# Access VBA: Maximale Anzahl Elemente im Kombinationsfeld angezeigt werden können



## WiZdooM (12. März 2009)

Hallo

Ich habe da ein sehr leidliches Problem, dessen Ursache ich nicht erkenne: Und zwar hab ich in meiner Access 2000 DB in einem Formular ein Kombinationsfeld, welches den Index einer Tabelle ausliest, die ca 72000 Einträge aufweist. Da mittlerweile Einträge hinzugekommen sind und Einträge gelöscht wurden, ist dieser index nicht fortlaufend, sondern weist Lücken auf. 

Über die Suche innerhalb des Kombinationsfeldes kann ich zb 75561 eingeben, was er mir zwar anzeigt, aber wenn ich das Feld ausklappe, geht die Indexnummer nur bis 72242, obwohl der Maximalwert weit über 75000 liegt. Kann es sein, dass das Kombinationsfeld nur 65536 Einträge in seiner Liste aufnehmen kann ? Kann man das irgendwie "fixen" ?

*Edit: *Durch Einschränkung der Abfrage ist es möglich unter der Obergrenze zu bleiben.

Und ist es irgendwie möglich dem Steuerelement zu sagen, dass er die Listenelemente beim Bewegen des Scrollbalkens nicht häppchenweise anzeigensondern die Liste in einem Rutsch laden soll?

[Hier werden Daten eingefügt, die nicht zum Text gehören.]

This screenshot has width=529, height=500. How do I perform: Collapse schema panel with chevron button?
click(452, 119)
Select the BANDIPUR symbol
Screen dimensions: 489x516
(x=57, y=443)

Weiterhin wüsste ich gerne, wie ich dem Kombinationsfeld sagen kann, dass er mir zwar den Inhalt des verknüpften Feldes anzeigen darf, aber wenn ich dort eine Eingabe mache, soll er den zugehörigen Datensatz auswählen und nicht den Feldinhalt aktualisieren. Das bekomme ich irgendwie nicht auf die Reihe...


----------